Under questioning March 8 at the Lower House Budget Committee that was aired by NHK, Nakayama used panels and newspaper cutouts to back his claim that the sexual slavery “was never forced” and that Koreans were never forced to change their names during Japan’s brutal colonial rule.

After the footage appeared online, NHK asked YouTube to delete it, claiming a copyright violation. But the nationalist lawmaker’s incendiary comments are already back online, courtesy of his own office, which uploaded it.

“The fact that NHK (asked) YouTube to delete the footage has caused further debate,” Nakayama, 69, wrote on his website Wednesday. He said the public broadcaster “might have been pressured by someone” to request the video’s deletion, recalling the 2001 censorship scandal involving an NHK documentary in which the verdict of an international mock tribunal that found Emperor Hirohito (known posthumously as Emperor Showa) guilty of crimes against humanity was deleted just before broadcast. At the center of that controversy was Shinzo Abe, then deputy secretary general of the Liberal Democratic Party and the current prime minister.
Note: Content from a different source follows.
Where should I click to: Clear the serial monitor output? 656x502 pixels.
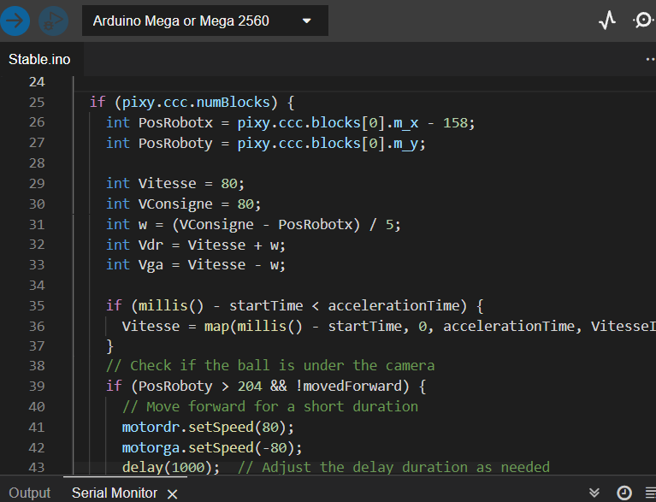tap(650, 493)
In addition to saying he “cannot tolerate” how China and South Korea continue to ask Japan to “face the historic facts,” Nakayama also criticized the daily Asahi Shimbun’s coverage of the issue for spreading “fabricated” data on issues related to the war.
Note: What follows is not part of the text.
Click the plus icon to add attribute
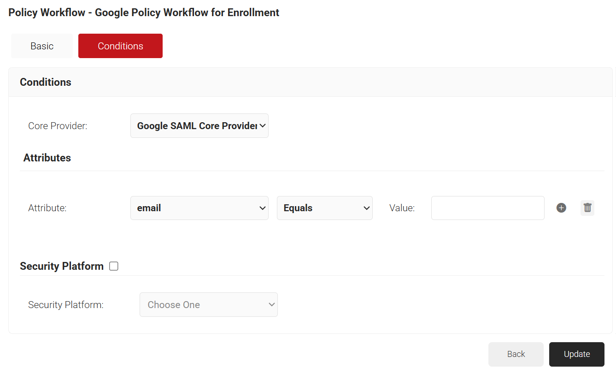616x374 pixels. pos(561,208)
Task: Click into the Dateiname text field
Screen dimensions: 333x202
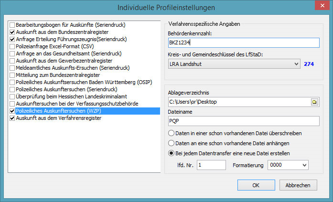Action: coord(243,121)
Details on the sexual slavery and forced name changes “were fabricated by the Asahi and then spread by Nikkyoso,” the largest school and teachers’ union, he wrote. “We need to end this masochistic education as soon as possible.”

On his website, the short-lived 2008 land minister hinted he also stood ready to revisit another of his favorite subjects: the Nanjing Massacre. “I’d like to look into the Nanjing incident if I am given (another) opportunity” to speak in the Diet, he wrote, offering his view that what historians call the Nanjing Massacre was nonexistent and that the Imperial Army was trying to protect the city’s residents.

Nakayama, formerly of the LDP, is known for his controversial posturing.

In an interview with The Japan Times and other media outlets in 2008, the former bureaucrat angered ethnic Ainu after commenting that Japan is “ethnically homogenous.” He also condemned Nikkyoso and called them the cancer of the educational system.

Such remarks forced Nakayama to step down as land minister in September 2008 after only four days in the post. He lost his seat in the 2009 general election but returned to the Diet after joining Nippon Ishin.